Satu Orang Guru Positif Covid-19, SMPN 1 Siberut Utara Batal Sekolah Tatap Muka

Satu Orang Guru Positif Covid19 SMPN 1 Siberut Utara Batal Sekolah Tatap Muka Ilustrasi Covid-19. (Foto: Pixabay.com)

SIKABALUAN-Rencana SMPN 1 Siberut Utara untuk melaksanakan Pembelajaran Tatap Muka (PTM)  pada Senin (11/1/2021) dengan menerapkan protokol kesehatan aman Covid-19 dipastikan batal. Hal ini sehubungan dengan masih adanya kasus positif Covid-19 dari klaster guru.

"Target kita awalnya bila semua guru dan staf negatif setelah mengikuti swab tes akan melaksanakan pembelajan tatap muka, sepertinya batal kita laksanakan hingga dua minggu ke depan," kata Elias Lai'a, Kepala SMPN 1 Siberut Utara pada Mentawaikita.com, Jumat (8/1/2021).
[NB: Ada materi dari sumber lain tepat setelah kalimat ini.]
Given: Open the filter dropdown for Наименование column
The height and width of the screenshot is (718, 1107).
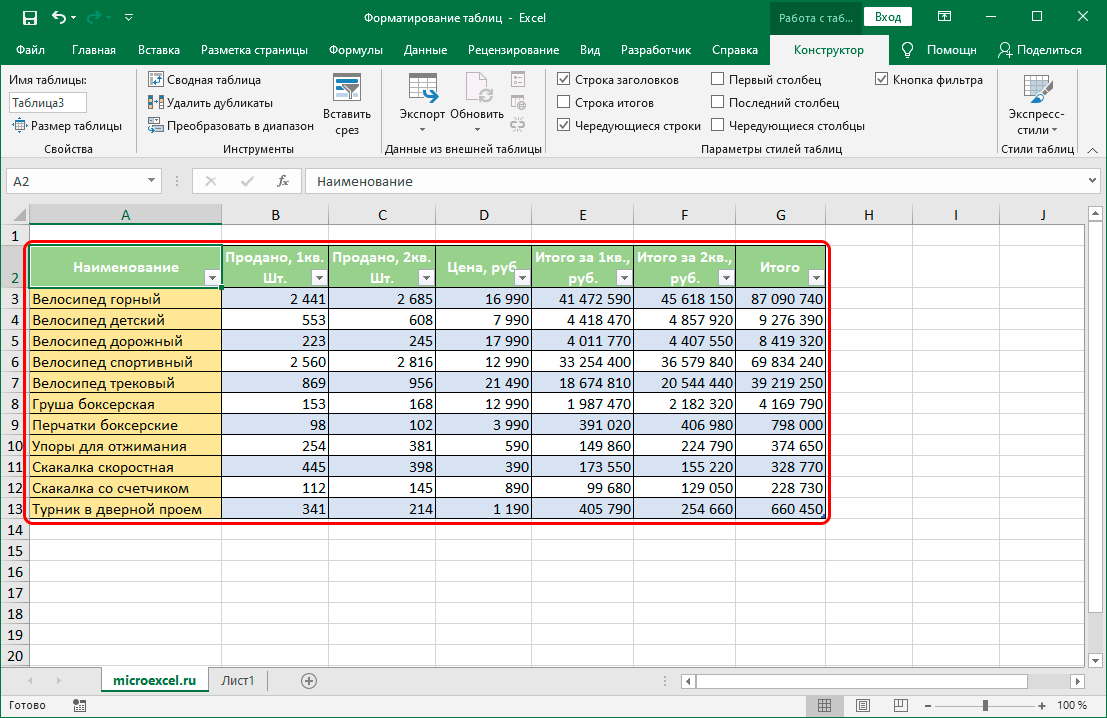Looking at the screenshot, I should coord(212,278).

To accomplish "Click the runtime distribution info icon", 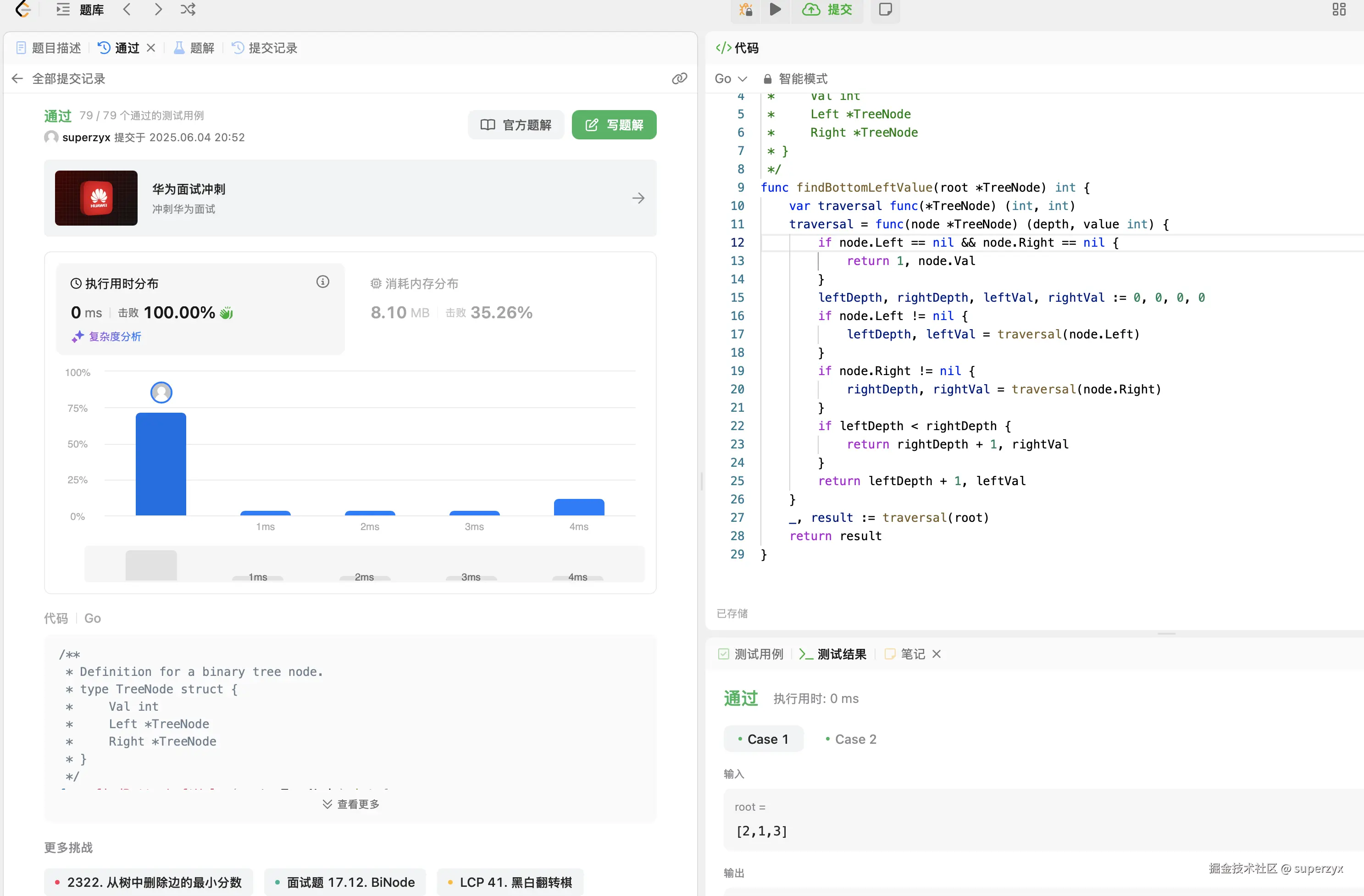I will [x=323, y=282].
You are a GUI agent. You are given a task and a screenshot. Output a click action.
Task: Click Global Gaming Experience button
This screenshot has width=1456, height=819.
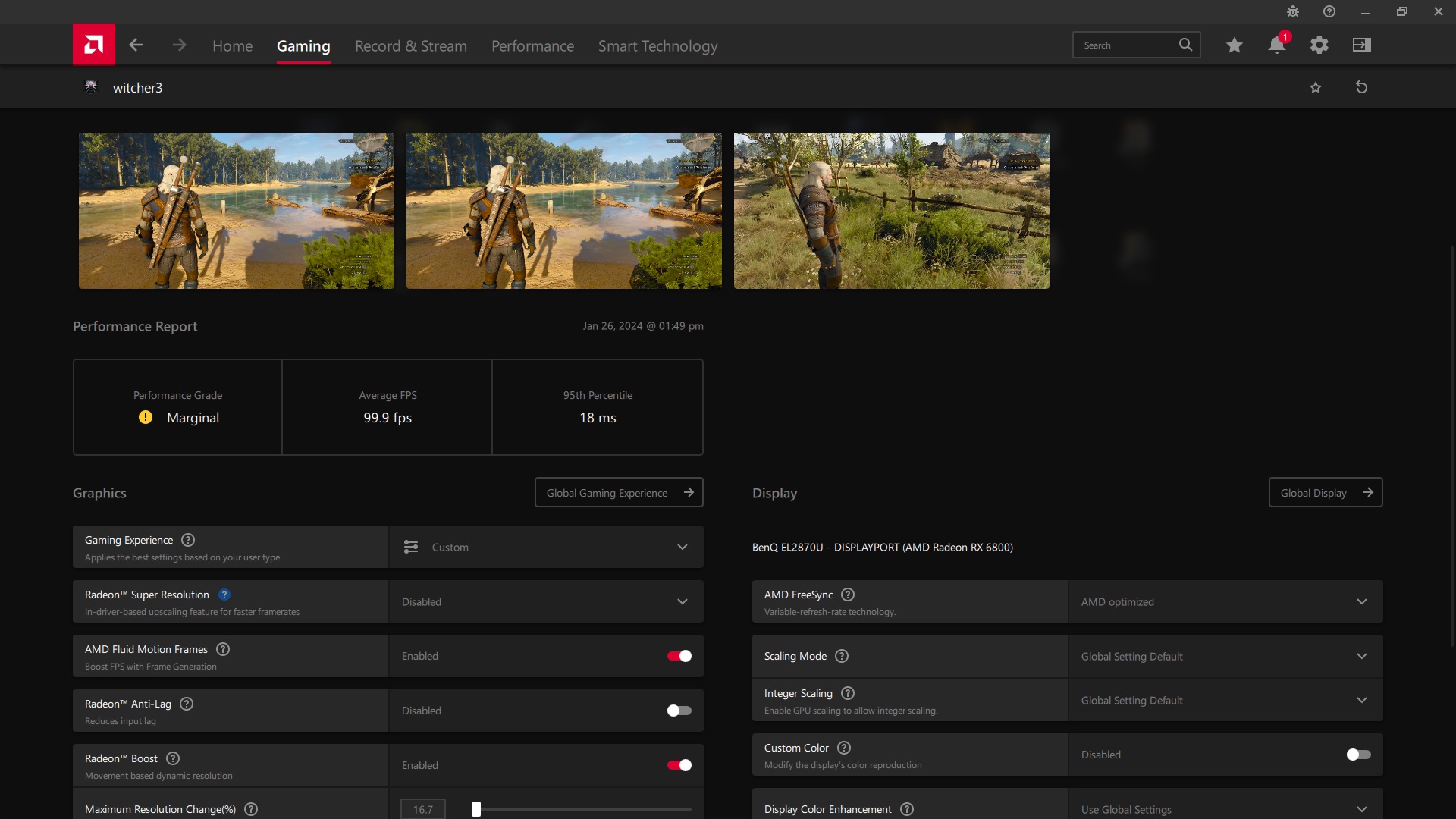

Meski tidak dapat melaksanakan proses belajar mengajar secara tatap muka, berdasarkan Surat Edaran bupati Mentawai Mentawai Nomor :420/1/BUP-2021 Tentang Penyelenggaraan Pembelajaran pada Satuan Pendidikan Semester Genap Tahun ajaran 2020/2021 dalam bentuk PJJ (Pembelajaran Jarak Jauh). "Dua minggu ke depan kita tetap belajar dengan sistem PJJ (Pembelajaran Jarak Jauh)," katanya.

Sebelumnya dikatakan Elias, bila ada yang positif Covid-19 dari pihak majelis guru atau staf maka  proses belajar mengajar secara tatap muka dengan menerapkan 3M (memakai masker, mencuci tangan, menjaga jarak) batal dilakukan dan akan dilakukan swab ulang kembali kepada semua guru dan staf 14 hari ke depan hingga hasil labor menyatakan negatif semua.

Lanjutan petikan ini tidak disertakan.